*Exercise instructions*. Nothing in the listing may be skipped; repeat it all exactly.

*Records for the exercise*.
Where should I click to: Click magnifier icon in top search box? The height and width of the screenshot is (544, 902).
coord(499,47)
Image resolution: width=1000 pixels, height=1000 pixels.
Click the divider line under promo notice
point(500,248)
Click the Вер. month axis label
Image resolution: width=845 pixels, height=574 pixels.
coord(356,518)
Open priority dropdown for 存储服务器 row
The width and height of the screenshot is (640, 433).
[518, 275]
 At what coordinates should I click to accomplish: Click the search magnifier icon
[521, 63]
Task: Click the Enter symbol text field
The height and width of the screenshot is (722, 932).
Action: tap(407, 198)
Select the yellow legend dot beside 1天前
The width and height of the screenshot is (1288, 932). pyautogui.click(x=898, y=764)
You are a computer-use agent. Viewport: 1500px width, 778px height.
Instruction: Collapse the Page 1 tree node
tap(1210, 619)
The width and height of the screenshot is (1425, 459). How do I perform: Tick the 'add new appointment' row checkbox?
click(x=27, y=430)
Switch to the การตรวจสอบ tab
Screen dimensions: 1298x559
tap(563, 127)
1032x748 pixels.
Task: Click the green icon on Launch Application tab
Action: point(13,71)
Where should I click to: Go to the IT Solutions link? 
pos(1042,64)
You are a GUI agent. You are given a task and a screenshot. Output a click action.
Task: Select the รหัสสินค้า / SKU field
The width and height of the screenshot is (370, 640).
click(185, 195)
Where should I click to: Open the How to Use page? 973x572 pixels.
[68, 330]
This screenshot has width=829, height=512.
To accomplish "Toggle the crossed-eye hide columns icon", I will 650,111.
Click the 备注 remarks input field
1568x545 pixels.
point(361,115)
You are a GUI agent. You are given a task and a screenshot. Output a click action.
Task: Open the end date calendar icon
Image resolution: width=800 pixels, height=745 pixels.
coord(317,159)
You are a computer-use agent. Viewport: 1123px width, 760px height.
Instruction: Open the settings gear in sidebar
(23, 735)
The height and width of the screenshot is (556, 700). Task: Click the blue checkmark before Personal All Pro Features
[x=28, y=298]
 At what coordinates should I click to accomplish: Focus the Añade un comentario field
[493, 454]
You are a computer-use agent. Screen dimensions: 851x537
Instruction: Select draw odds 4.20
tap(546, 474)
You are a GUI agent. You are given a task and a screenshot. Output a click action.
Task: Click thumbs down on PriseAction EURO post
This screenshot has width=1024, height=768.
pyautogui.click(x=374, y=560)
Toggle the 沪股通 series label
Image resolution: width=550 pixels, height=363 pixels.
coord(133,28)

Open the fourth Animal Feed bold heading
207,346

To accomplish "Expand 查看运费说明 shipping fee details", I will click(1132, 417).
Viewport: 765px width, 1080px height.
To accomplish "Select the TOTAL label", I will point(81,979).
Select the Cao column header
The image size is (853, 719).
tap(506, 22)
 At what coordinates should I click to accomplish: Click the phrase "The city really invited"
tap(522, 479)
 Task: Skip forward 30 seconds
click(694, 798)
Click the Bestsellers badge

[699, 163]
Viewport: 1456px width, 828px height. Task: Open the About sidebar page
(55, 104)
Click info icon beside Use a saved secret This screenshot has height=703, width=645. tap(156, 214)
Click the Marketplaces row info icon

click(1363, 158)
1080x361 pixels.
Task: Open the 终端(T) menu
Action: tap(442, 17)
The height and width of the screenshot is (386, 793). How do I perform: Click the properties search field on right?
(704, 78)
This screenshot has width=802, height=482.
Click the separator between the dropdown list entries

*Written response*.
Where should I click to: Click magnifier icon in top search box? The height and width of the screenshot is (544, 902).
coord(499,47)
Image resolution: width=1000 pixels, height=1000 pixels.
Click the divider line under promo notice
point(500,248)
Click the Вер. month axis label
Image resolution: width=845 pixels, height=574 pixels.
coord(356,518)
Open priority dropdown for 存储服务器 row
The width and height of the screenshot is (640, 433).
[518, 275]
 At what coordinates should I click to accomplish: Click the search magnifier icon
[521, 63]
Task: Click the Enter symbol text field
The height and width of the screenshot is (722, 932).
Action: tap(407, 198)
Select the yellow legend dot beside 1天前
The width and height of the screenshot is (1288, 932). pyautogui.click(x=898, y=764)
You are a computer-use agent. Viewport: 1500px width, 778px height.
Instruction: Collapse the Page 1 tree node
tap(1210, 619)
The width and height of the screenshot is (1425, 459). How do I perform: Tick the 'add new appointment' row checkbox?
click(x=27, y=430)
Switch to the การตรวจสอบ tab
Screen dimensions: 1298x559
tap(563, 127)
1032x748 pixels.
Task: Click the green icon on Launch Application tab
Action: point(13,71)
Where should I click to: Go to the IT Solutions link? 
pos(1042,64)
You are a GUI agent. You are given a task and a screenshot. Output a click action.
Task: Select the รหัสสินค้า / SKU field
The width and height of the screenshot is (370, 640).
click(185, 195)
Where should I click to: Open the How to Use page? 973x572 pixels.
[68, 330]
This screenshot has width=829, height=512.
To accomplish "Toggle the crossed-eye hide columns icon", I will 650,111.
Click the 备注 remarks input field
1568x545 pixels.
point(361,115)
You are a GUI agent. You are given a task and a screenshot. Output a click action.
Task: Open the end date calendar icon
Image resolution: width=800 pixels, height=745 pixels.
coord(317,159)
You are a computer-use agent. Viewport: 1123px width, 760px height.
Instruction: Open the settings gear in sidebar
(23, 735)
The height and width of the screenshot is (556, 700). Task: Click the blue checkmark before Personal All Pro Features
[x=28, y=298]
 At what coordinates should I click to accomplish: Focus the Añade un comentario field
[493, 454]
You are a computer-use agent. Screen dimensions: 851x537
Instruction: Select draw odds 4.20
tap(546, 474)
You are a GUI agent. You are given a task and a screenshot. Output a click action.
Task: Click thumbs down on PriseAction EURO post
This screenshot has width=1024, height=768.
pyautogui.click(x=374, y=560)
Toggle the 沪股通 series label
Image resolution: width=550 pixels, height=363 pixels.
coord(133,28)

Open the fourth Animal Feed bold heading
207,346

To accomplish "Expand 查看运费说明 shipping fee details", I will click(1132, 417).
Viewport: 765px width, 1080px height.
To accomplish "Select the TOTAL label", I will point(81,979).
Select the Cao column header
The image size is (853, 719).
tap(506, 22)
 At what coordinates should I click to accomplish: Click the phrase "The city really invited"
tap(522, 479)
 Task: Skip forward 30 seconds
click(694, 798)
Click the Bestsellers badge

[699, 163]
Viewport: 1456px width, 828px height. Task: Open the About sidebar page
(55, 104)
Click info icon beside Use a saved secret This screenshot has height=703, width=645. tap(156, 214)
Click the Marketplaces row info icon

click(1363, 158)
1080x361 pixels.
Task: Open the 终端(T) menu
Action: tap(442, 17)
The height and width of the screenshot is (386, 793). How do I perform: Click the properties search field on right?
(704, 78)
This screenshot has width=802, height=482.
Click the separator between the dropdown list entries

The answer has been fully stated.